If I’m So Smart, How Could I Have Avoided This?

I went to the hardware store to return something.

A customer ahead of me in line (also returning or exchanging something) had problems:

1 – The clerk couldn’t find an item in the computer.
2 – The customer had to lean way over the counter to look at the screen, as the clerk tried to tilt it towards her. They scrolled, pointed, and mumbled. 
3 – The customer’s credit card wouldn’t swipe. The numbers had to be entered manually. Error. Error.
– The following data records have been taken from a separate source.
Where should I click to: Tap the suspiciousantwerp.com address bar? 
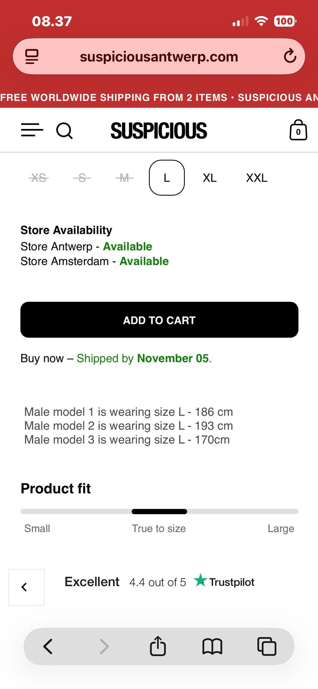point(159,57)
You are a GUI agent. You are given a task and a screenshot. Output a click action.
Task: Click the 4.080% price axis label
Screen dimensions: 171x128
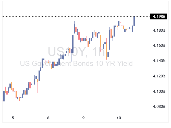pyautogui.click(x=159, y=107)
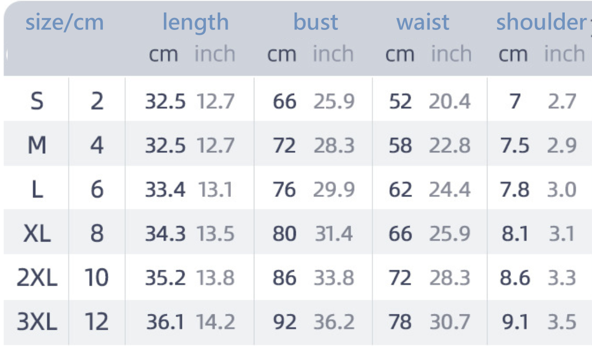Viewport: 592px width, 346px height.
Task: Click the size/cm column header
Action: tap(65, 23)
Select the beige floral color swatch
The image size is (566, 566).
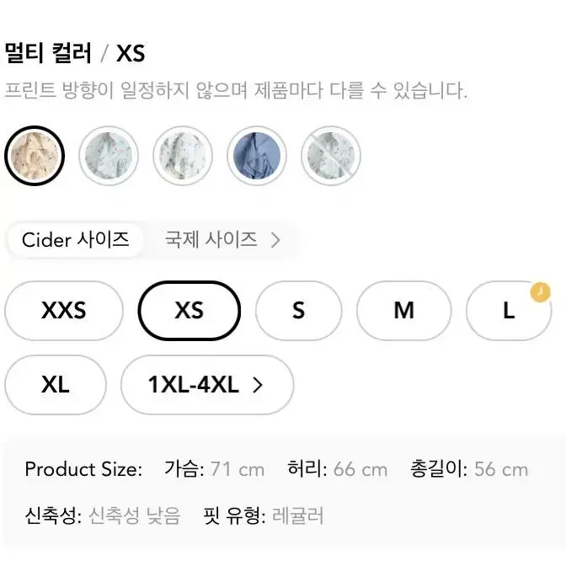tap(35, 156)
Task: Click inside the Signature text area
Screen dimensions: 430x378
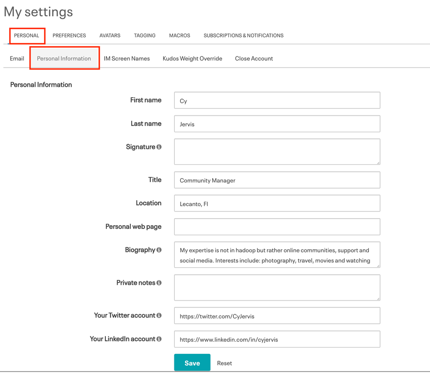Action: 277,152
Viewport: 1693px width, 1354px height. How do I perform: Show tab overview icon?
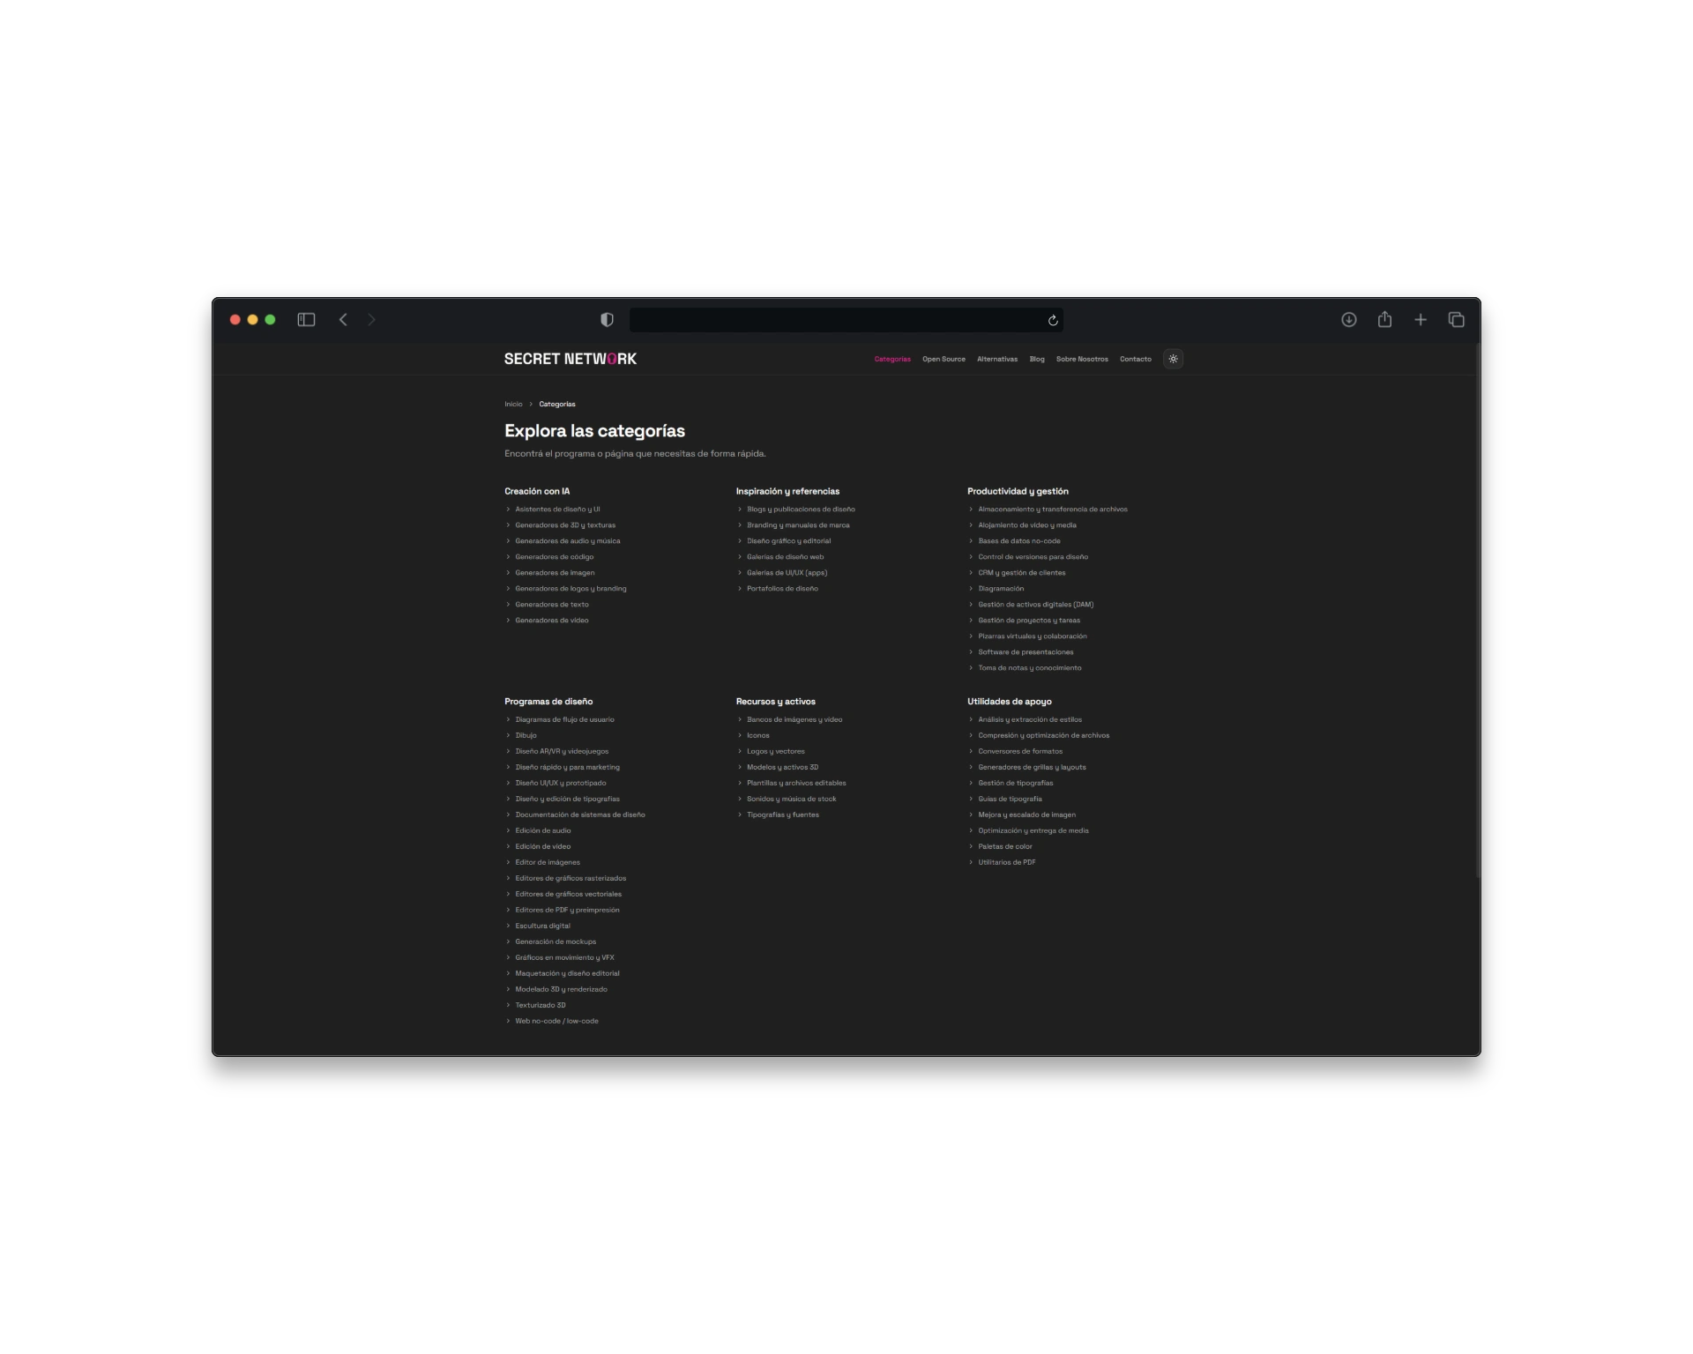(x=1456, y=320)
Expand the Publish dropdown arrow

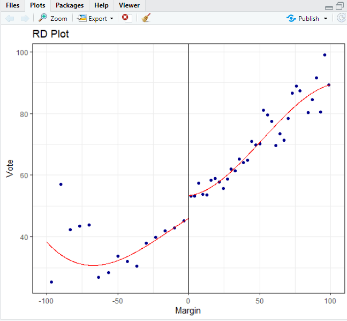click(x=326, y=19)
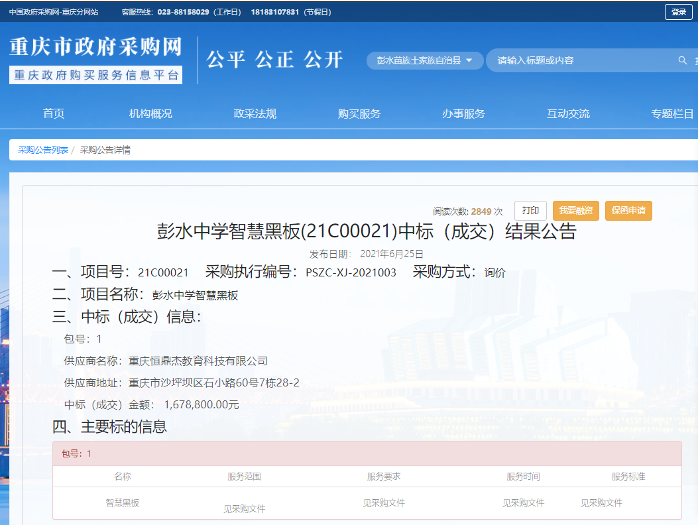Click the search box for title or content
This screenshot has height=525, width=698.
(x=583, y=60)
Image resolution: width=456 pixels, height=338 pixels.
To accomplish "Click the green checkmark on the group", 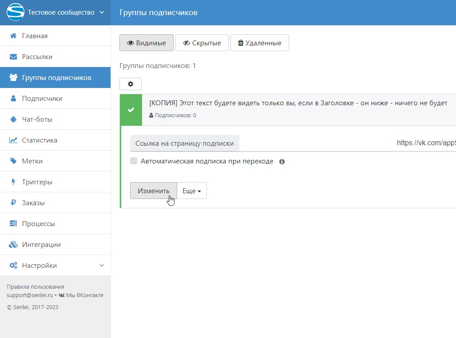I will click(131, 110).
The clerk twisted herself over the counter and entered it repeatedly on the POS keypad. 
4 – They changed their mind, canceled the transaction, and started the process over. 
5 – The customer couldn’t find her emailed receipt in her phone. 
6 – The customer’s shipping address was wrong and had to be updated. 
7 – More leaning over the counter. More scrolling, more pointing, more mumbling. 

Meanwhile, the line of customers behind me grew. 

I stood there for maybe 20 minutes, rolling my eyes, shaking my head, and doing lots of what my ex-wife would call huffing and puffing.

Another clerk walked up to a second register. FINALLY! 

But he simply looked around, casually took a sip of water, checked his phone, and then wandered off. 

I was furious. 

How can these people be so stupid? How can they be so slow? How can they be so inefficient?

And then I realized:

I am the one who is stupid, slow, and inefficient.

I chose this. 

I put myself through all that irritation…

To return something worth $10. 

Oh. 

Not so smart, after all, am I? 

I could have come back another time — or not even bothered to return the item. 

Or spent that time working and earned far more than $10. 

It’s easy to point the finger. It makes us feel “morally superior to traffic jams.”*

But instead of blaming others (or the environment), it can be useful to ask, “How could I have avoided this?”

Even more useful: what’s the best action to take now?